The new buzzword in business: Environmental Social Governance (ESG)

Kavita Pema
The concept of sustainability has been around for a long time and where it was previously seen as the domain of environmental activists and do-gooders, this perception has recently undergone a radical change. A vast range of environmental issues, social concerns and the greater need for transparent and good governance have been receiving a great deal of attention in the public and private sector. While the concept is not new, based on the recent “buzz”, environmental, social and governance (ESG) factors have been elevated from a niche concern to critical business imperatives.

The world is increasingly focusing on ESG issues. Many aspects such as human rights, energy consumption, climate change, pollution control and responsible and ethical business practices amongst others, are now considered to be non-negotiables for responsible investing. Under the ESG investing approach, stakeholders now look beyond a company’s financial performance, and comprehensively consider performance.

There is a general perception that ESG is largely about shareholder and enterprise value, driven by the financial sector, particularly as it links to responsible investing principles. In the larger scheme, sustainability has always had a much wider scope focused on systemic and behavioral change for the achievement of the great good, balancing the needs of current and future generations.
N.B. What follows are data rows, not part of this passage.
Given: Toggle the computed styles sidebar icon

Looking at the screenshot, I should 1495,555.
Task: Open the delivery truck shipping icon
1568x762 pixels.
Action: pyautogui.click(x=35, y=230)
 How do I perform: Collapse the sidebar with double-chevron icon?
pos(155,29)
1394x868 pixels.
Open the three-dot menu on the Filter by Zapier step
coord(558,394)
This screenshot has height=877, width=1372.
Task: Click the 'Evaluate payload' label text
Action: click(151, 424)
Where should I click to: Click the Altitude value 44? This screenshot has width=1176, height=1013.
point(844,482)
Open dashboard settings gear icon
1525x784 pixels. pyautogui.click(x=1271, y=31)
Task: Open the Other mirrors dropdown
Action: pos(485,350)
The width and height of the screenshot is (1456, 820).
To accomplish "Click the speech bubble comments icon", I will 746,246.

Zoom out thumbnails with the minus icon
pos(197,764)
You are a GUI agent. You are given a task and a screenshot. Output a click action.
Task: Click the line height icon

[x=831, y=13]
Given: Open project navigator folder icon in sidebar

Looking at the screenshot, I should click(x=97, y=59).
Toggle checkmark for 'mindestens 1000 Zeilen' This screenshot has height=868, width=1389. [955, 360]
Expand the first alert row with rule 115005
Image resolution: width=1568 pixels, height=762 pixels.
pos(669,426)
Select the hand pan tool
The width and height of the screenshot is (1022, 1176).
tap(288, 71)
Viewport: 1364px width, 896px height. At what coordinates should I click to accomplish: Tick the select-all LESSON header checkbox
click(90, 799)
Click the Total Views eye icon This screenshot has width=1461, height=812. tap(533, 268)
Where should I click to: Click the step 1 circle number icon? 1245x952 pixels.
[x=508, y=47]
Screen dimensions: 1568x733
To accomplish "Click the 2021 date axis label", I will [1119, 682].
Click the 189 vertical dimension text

The increased focus on ESG has served a valuable role in ensuring that sustainability and profitability are now seen as an integral part of responsible business management.

This shift in thinking and approach have gone a long way in negating the perception that sustainability conflicts with profitability agendas. In the long-run, sustainability and the associated ESG reporting are business enables which save money, build credibility, and provide stakeholders with much needed assurance of sound management strategies which are intuitive rather than reactive ensuring the resilience, survival, and growth of businesses.

While a great deal of work is still required to meet the global goals to address climate change, the shift in thinking and approaches are crucial steps in the right direction. It is incumbent on each one of us, businesses, and individuals, to do the right thing for the greater good.